Thermohaline circulation

The thermohaline circulation, also colloquially global conveyor belt (english ocean conveyor belt ), is an oceanographic term for a combination of ocean currents, which connect four of the five oceans together and unite it to a cycle of global proportions.

The drive for this extensive mass and heat exchange is thermohaline nature. This means: It is caused by temperature and salt concentration differences within the oceans, both of which are responsible for the different density of water. The temperature difference is caused in turn by the width function of the degree of sunlight.

History

In the early 1970s it was the first time possible to evaluate oceanographic data of the whole earth. This synopsis was the networking of wind and density driven currents and it has been postulated that the well-known Gulf Stream is only a partial flow of a global circulation. Based on a mechanical conveyor belt this globe for seamless flow was called the " large marine conveyor belt " or simply " global conveyor belt " or in scientific parlance as " global thermohaline circulation ."

Circulation patterns

The circulation currents occur either at the surface and in depth. The cold water moves in a depth of 1.5 bis 3.0 km mostly parallel to the continental slope on the western side of the ocean basins, caused by the Earth's rotation. Here are transported per second from 10 to 40 million cubic meters of water.

The global heat transfer tape is initiated mainly by the fall in the winter and cold salty sea water in the North Atlantic at 1-4 km depth, which is why these regions of the global circuit, they are suitable to consider the circulation pattern from here. The decrease is caused by cooling and an increase in the salt content due to evaporation. At or near the seabed, the Deep Water (North Atlantic Deep Water ) flows as cold deep flow to the exit of the South Atlantic and is then transported into the Indian Ocean and the Pacific Ocean to the Circumpolar Current. The Circumpolar Current of the Southern Ocean flows around the globe and mixed water masses of the three adjacent oceans and is probably the place where most of the cold water rises and is heated by wind-driven mixing. From there, the modified by mixing water masses move back to the surface ( surface water, Pacific) or in a few hundred feet below this ( intermediate water, the Indian Ocean ). The water heats up in the sequence, especially in the equatorial regions and is as warm surface flow initially to Indonesia over, hereinafter around the southern tip of Africa around the Gulf region of Central America, and finally as the Gulf Stream in the North Atlantic, where it drops again and the cycle closes it.

In addition to purely thermohaline effects play the distribution of the continents, the Coriolis force ( thus the flows occur mainly on the West Coast on ) and the wind-induced effect of the corkscrew flow is an issue.
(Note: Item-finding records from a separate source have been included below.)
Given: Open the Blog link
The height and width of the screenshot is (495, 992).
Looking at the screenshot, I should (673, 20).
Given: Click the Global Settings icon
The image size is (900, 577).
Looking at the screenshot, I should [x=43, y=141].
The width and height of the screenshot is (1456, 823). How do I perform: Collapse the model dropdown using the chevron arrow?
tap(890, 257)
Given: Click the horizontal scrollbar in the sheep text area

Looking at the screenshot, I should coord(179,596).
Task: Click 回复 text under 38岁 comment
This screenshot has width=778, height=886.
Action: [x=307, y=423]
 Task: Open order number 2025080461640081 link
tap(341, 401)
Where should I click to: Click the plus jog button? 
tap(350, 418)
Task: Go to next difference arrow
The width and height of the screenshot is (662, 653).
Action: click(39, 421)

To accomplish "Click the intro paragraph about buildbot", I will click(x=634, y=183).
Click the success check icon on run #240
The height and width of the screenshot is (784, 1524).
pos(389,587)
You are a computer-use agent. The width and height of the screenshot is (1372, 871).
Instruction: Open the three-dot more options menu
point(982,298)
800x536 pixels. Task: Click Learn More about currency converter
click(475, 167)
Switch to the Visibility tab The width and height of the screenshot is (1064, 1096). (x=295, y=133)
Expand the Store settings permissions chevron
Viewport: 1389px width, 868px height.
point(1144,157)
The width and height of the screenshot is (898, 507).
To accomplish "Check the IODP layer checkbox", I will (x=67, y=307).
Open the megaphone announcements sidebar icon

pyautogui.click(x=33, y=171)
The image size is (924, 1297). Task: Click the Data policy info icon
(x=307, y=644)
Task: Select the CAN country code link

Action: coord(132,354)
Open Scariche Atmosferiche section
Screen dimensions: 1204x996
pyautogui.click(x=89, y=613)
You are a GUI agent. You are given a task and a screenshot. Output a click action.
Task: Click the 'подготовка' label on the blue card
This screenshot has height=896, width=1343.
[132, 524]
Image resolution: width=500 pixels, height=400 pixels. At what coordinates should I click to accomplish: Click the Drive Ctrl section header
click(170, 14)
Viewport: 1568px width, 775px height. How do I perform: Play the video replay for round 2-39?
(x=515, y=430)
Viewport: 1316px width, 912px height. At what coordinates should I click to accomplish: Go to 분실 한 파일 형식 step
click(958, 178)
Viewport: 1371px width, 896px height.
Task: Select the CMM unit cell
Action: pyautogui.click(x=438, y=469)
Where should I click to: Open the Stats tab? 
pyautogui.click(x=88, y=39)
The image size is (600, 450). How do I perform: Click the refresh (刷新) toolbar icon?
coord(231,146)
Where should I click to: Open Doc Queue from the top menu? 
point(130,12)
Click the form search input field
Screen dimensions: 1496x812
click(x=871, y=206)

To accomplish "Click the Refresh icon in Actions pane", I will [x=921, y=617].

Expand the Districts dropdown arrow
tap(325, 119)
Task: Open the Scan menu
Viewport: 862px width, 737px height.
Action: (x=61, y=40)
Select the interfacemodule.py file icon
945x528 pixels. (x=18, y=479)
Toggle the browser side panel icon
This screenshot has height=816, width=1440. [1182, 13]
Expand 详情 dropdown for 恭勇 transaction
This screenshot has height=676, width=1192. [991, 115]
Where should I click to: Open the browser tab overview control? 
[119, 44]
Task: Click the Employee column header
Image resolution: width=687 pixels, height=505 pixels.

Together, these lead to a very complex regional training of different ocean currents, for example in the form of large eddies on the southeast coast of South America (see below). A small portion of this flow also water masses from the Arctic Ocean into the Atlantic, so this also requires the global conveyor belt has part. Since many of these factors on the local intensity of solar radiation depend on these ocean currents can learn over the year also different forms, such as in the Indian Ocean due to the monsoon. Significant effects are in this case upwelling and down- welling.

Due to the long-term effects of continental drift to the land-sea distribution and the main currents are variable with time. As a comparatively short-term factor, due to the melting of the polar ice caps, a more or less strong weakening of the North Atlantic Current is considered possible. For this purpose, it is also examples in the climate history find.

Deep boundary currents

A further contribution to global sea-water circulation represent the deep boundary currents dar. This refers to offshore deep-water eddy, as arise, for example, off the coast of Brazil in the Brazil Current ( the so-called Brazil Current rings). These vortices occur temporally and spatially periodic, ie, a situation called a vortex street. A detailed explanation of this discovered in 2004 phenomenon is still out, however, according to computer models of the Brazil current decays at the level of the Brazilian city of Recife because of there receding coast and thus reduces friction in a turbulent flow, compare eddy ( fluid mechanics ).